El examen tendría lugar el miércoles a las 12 en la facultad de derecho por lo que el martes 25 de Agosto de 1914 solicité permiso para estudiar en la biblioteca. La situación en Lovaina había cambiado radicalmente. La semana pasada llegaron las tropas Alemanas del Kaisser y se instalaron en la Iglesia de San Pedro. Anochecía por las grandes ventanas de la sala de lectura de la biblioteca y decidí dar un último repaso a la obra de los glosadores, estaba convencido que la Escuela de Bolonía caería en el examen. Prácticamente me encontraba solo en la biblioteca, la mayoría de los estudiantes seguían de vacaciones o estarían aprovechando los últimos rayos del verano. Un ruido atronador hizo que apartase la vista de los apuntes, era mi profesor Mark Derez, el enjuto bibliotecario dio un brinco de su asiento, estoy seguro de que en toda su vida como bibliotecario jamás había oído a nadie aporrear las puertas de roble de aquella manera.
Al viejo profesor le costaba hablar y casi respirar, nos explicó como pudo que los soldados alemanes se dirigían hacia la biblioteca pertrechados de lanzallamas y garrafas de gasolina. Conmovido y aterrado por sus palabras no me había dado cuenta que mi profesor estaba acompañado por otros dos hombres, en ese momento reconocí al Rector de la Universidad y al teniente de policía al que distinguí por su uniforme. No tuvo tiempo para encomendarse a Dios, mi profesor, subido a una escalera comenzó a lanzar volúmenes desde las estanterías más altas. A mi me fue imposible decantarme por uno, no era capaz de concentrarme y al escuchar las primeras voces de los soldados metí en mi maletín una edición del siglo XV de «Utopía» de Tomás Moro que había leído la tarde anterior.

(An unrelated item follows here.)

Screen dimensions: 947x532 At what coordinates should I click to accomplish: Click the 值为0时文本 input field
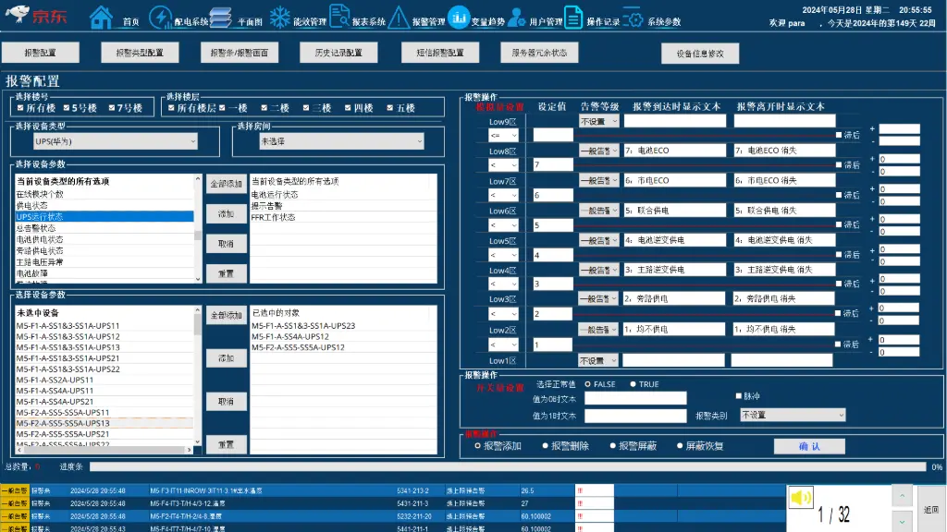635,398
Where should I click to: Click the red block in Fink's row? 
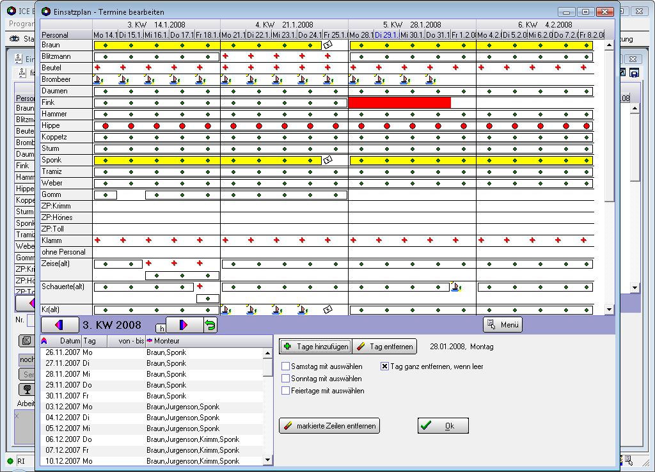point(399,102)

Atravesamos rápidamente la galería que conectaba con el antiguo convento jesuita e intentamos transportar algunos volúmenes más. Sin embargo en el segundo viaje de vuelta mi profesor me detuvo antes de que nos vieran pasar por la galería. Desde allí podíamos contemplar la fachada principal de la antigua biblioteca. Frente a la puerta se congregaron el Rector y algunos decanos, que sin éxito intentaron persuadir aquellos soldados del error histórico que iban a cometer. Hasta aquel momento, nunca había visto a un hombre defender con tanta vehemencia una biblioteca. En un alemán perfecto y manteniendo toda la calma que pudo explicó que aquello no era solo un ataque contra la ciudad sino también contra la civilización europea, que aquella biblioteca contenía piezas de un valor incalculable para el conocimiento de la humanidad. De nada sirvió, la biblioteca ardió por completo durante dos noches enteras, el Rector fue ejecutado poco después junto con el alcalde y el cuerpo policial.

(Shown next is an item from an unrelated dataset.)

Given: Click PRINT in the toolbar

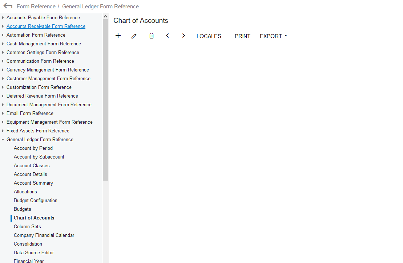Looking at the screenshot, I should [x=242, y=36].
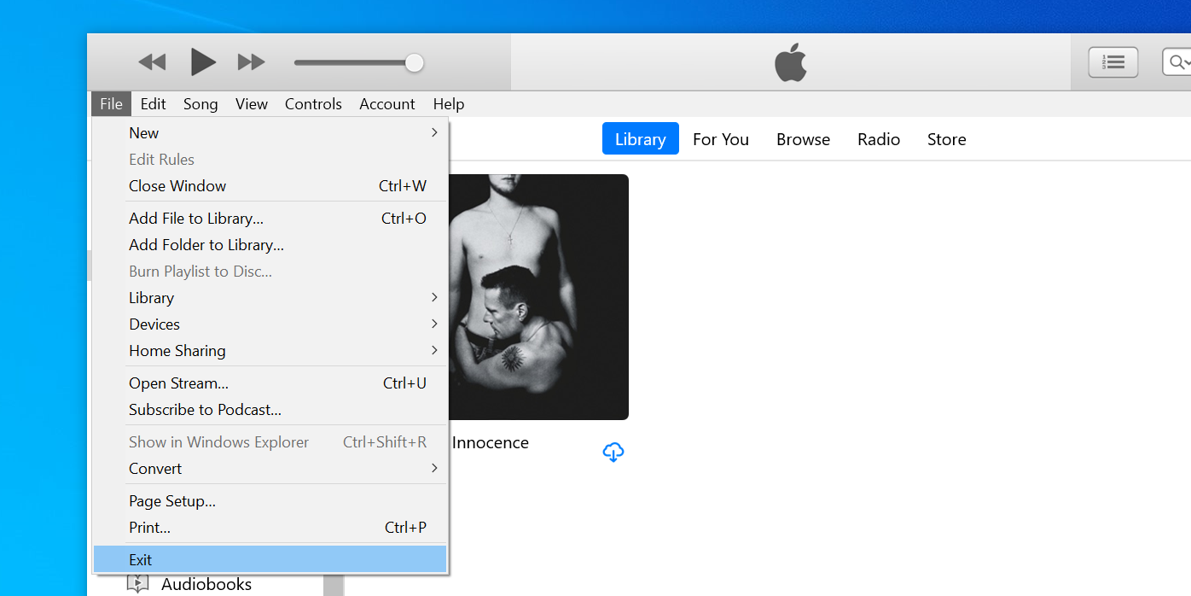
Task: Open the Convert submenu
Action: (x=155, y=469)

Semanas después mi profesor recibió cartas de indignación y solidaridad de todos los lugares de mundo y al terminar la guerra las donaciones y ayudas a la Universidad de Lovaina llegaron desde las más prestigiosas universidades americanas. Sin embargo nunca podré olvidar las lagrimas desgarradoras que surcaron la cara de mi maestro aquella noche. Lágrimas y llamas, llamas y lágrimas que por desgracia volvería a revivir, cuando convertido ya en profesor titular de la Universidad de Lovaina presencié por segunda vez el horror de ver como las tropas alemanas volvían a incendiar la nueva biblioteca a comienzos de 1940.